Framework
AI use-case scoring sheet
Five scores, multiplied not averaged, with two of them able to veto the result.
Averaging hides the thing you most need to see. A candidate that scores well on frequency and badly on data readiness averages out to “maybe”, which is how six figures get spent on a pilot that was never going to work.
Multiplying makes a weak column impossible to ignore, and the veto rule makes the two human factors decisive.

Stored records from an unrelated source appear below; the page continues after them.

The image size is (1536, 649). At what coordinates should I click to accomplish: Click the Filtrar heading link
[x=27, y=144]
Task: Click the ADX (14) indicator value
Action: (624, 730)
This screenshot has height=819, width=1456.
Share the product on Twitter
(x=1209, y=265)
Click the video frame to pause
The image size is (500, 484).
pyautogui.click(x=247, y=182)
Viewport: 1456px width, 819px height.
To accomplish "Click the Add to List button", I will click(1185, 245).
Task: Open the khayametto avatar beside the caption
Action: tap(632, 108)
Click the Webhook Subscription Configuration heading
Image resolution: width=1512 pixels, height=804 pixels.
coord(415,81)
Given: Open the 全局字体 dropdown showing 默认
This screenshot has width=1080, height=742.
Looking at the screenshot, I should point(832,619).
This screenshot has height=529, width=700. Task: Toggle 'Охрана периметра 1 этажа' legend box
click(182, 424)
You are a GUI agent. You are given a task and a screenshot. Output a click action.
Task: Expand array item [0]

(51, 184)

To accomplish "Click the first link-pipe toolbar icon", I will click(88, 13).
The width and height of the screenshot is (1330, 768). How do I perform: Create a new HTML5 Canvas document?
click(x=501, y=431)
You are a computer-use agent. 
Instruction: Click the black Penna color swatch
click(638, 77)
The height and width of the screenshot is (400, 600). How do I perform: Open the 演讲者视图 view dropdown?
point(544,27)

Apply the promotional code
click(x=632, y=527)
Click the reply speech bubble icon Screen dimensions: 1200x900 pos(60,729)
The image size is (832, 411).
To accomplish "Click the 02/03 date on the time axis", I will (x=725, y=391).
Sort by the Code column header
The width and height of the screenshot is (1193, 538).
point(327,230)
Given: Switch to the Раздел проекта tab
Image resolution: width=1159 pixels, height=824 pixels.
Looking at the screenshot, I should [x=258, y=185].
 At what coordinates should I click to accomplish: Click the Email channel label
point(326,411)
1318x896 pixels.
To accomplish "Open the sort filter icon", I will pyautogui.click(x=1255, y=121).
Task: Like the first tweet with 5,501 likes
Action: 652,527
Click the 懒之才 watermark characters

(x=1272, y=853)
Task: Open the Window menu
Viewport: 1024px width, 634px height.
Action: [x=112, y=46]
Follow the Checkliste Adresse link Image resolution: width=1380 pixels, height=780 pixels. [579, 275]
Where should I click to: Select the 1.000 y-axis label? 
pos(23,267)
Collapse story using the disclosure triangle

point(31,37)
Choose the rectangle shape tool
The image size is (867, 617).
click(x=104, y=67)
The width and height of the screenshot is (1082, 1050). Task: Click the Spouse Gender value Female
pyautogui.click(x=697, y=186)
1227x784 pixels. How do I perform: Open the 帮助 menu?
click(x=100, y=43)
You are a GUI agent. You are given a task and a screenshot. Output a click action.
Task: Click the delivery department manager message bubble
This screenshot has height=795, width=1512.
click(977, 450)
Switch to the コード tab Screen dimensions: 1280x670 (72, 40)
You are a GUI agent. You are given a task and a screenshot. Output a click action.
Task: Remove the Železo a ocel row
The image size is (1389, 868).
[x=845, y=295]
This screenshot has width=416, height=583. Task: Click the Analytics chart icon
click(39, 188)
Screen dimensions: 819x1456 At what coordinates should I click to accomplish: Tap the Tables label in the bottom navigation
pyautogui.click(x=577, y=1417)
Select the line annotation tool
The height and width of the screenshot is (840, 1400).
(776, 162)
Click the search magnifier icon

AI USE-CASE SCORING SHEET One row per candidate decision. Score 1-5. Multiply, do not average. DECISION: ______________________________________________ FREQUENCY how often it happens [ 1 2 3 4 5 ] COST OF ERROR what it costs when it goes wrong [ 1 2 3 4 5 ] WAIT TIME how long someone waits for it [ 1 2 3 4 5 ] DATA READINESS can the data actually support it [ 1 2 3 4 5 ] ADOPTION ODDS will the person trust it [ 1 2 3 4 5 ] SCORE = F x C x W x D x A READING IT Under 100 not yet. Say so plainly. 100 - 400 worth a scoped pilot. Over 400 worth doing properly, and probably urgent. THE RULE A 1 on DATA READINESS or ADOPTION ODDS caps the whole thing, whatever the other columns say. A pilot that works technically and gets ignored is still a failure, and it was predictable here.